Hidden In Plain Sight — Steganographic Analysis of a Concealed Payload

Category: Digital Forensics | Steganography Tools Used: exiftool, steghide, Base64 Decoder

---

Objective

This analysis examines a JPEG file suspected of containing concealed data. The objective was to identify, extract, and document any hidden artifacts using standard forensic methodology, including metadata inspection, encoded string analysis, and steganographic extraction.

---

Methodology

1. Evidence Acquisition

The target file img.jpg was retrieved and prepared for static analysis. Before any examination, the file was treated as read-only evidence to preserve its integrity.

curl -O <image_url>

---

2. Metadata Inspection

The first step in any file-based forensic analysis is examining the file's metadata for anomalies. Using exiftool, a full metadata dump was performed on the image:

exiftool img.jpg

Output:

ExifTool Version Number         : 12.40
File Name                       : img.jpg
File Size                       : 72 KiB
File Type                       : JPEG
MIME Type                       : image/jpeg
JFIF Version                    : 1.01
Image Width                     : 640
Image Height                    : 640
Comment                         : c3RlZ2hpZGU6Y0VGNmVuZHZjbVE9
Megapixels                      : 0.410

Finding: The Comment field contained an anomalous string: c3RlZ2hpZGU6Y0VGNmVuZHZjbVE9

Embedding encoded strings within EXIF comment fields is a known data concealment technique, as these fields are often overlooked during casual inspection — hence the challenge name Hidden In Plain Sight.

---

3. Encoded String Analysis

The comment string was identified as Base64 encoding based on its character set and padding structure.

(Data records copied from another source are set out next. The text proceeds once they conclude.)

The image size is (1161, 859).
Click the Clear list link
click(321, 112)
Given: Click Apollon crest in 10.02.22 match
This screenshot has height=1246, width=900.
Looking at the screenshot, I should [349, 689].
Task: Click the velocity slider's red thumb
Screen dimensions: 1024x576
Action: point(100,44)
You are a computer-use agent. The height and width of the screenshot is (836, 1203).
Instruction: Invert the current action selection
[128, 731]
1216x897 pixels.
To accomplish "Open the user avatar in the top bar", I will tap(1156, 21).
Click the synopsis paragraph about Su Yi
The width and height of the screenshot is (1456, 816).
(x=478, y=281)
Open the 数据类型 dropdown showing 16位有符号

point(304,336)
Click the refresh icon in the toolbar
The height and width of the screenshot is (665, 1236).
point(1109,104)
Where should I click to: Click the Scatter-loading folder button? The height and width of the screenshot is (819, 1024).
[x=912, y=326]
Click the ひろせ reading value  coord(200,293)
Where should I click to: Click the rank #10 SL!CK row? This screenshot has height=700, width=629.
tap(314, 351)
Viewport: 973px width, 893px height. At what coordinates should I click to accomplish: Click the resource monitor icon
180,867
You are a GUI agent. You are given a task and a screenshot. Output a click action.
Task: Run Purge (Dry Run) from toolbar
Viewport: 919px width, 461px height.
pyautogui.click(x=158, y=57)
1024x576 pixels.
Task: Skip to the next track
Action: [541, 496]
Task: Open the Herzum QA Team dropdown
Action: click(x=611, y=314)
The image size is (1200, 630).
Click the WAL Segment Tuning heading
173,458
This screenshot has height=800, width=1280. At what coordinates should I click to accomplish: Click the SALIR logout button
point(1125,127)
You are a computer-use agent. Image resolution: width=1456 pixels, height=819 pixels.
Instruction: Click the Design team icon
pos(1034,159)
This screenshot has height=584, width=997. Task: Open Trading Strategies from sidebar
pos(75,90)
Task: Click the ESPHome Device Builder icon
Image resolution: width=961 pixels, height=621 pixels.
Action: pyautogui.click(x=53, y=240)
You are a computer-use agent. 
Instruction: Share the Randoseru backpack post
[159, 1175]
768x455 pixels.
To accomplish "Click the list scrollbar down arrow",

Decoding it revealed:

steghide:cEF6endvcmQ=

This output contains two pieces of information:

• A reference to steghide, a steganography tool used to embed data within image files
• A second Base64-encoded string: cEF6endvcmQ=

Decoding the second string produced a passphrase:

pAzzword

The use of nested encoding — Base64 within Base64 — added an additional layer of obfuscation to the concealed credentials.

---

4. Steganographic Extraction

With the tool and passphrase identified, the image was inspected for embedded data using steghide:

steghide -info img.jpg

The output confirmed that embedded data was present and protected by a passphrase. Using the recovered credential, the hidden content was extracted:

steghide extract -sf img.jpg -p pAzzword

This successfully extracted a file named flag.txt.

---

5. Recovery of Concealed Data

The extracted file was opened and its contents revealed:

cat flag.txt

picoCTF{h1dd3n_1n_1m4g3_1c55ccd0}

---

Summary of Findings

|Step|Finding| |---|---| |Metadata Inspection|Anomalous Base64 string found in EXIF Comment field| |First Decode|Revealed steghide tool reference and second encoded string| |Second Decode|Recovered passphrase: pAzzword| |Steganographic Extraction|Confirmed embedded data; extracted flag.txt| |Final Recovery|CTF flag successfully retrieved|

---

Conclusion

This challenge demonstrated a multi-layered data concealment technique combining EXIF metadata manipulation, nested Base64 encoding, and image steganography. Each layer required a distinct analytical method to uncover, reinforcing the importance of thorough file examination during forensic investigations.

The methodology applied here — metadata analysis, encoded artifact identification, and structured extraction — reflects standard practices used in real digital forensic investigations when examining files suspected of containing hidden or exfiltrated data.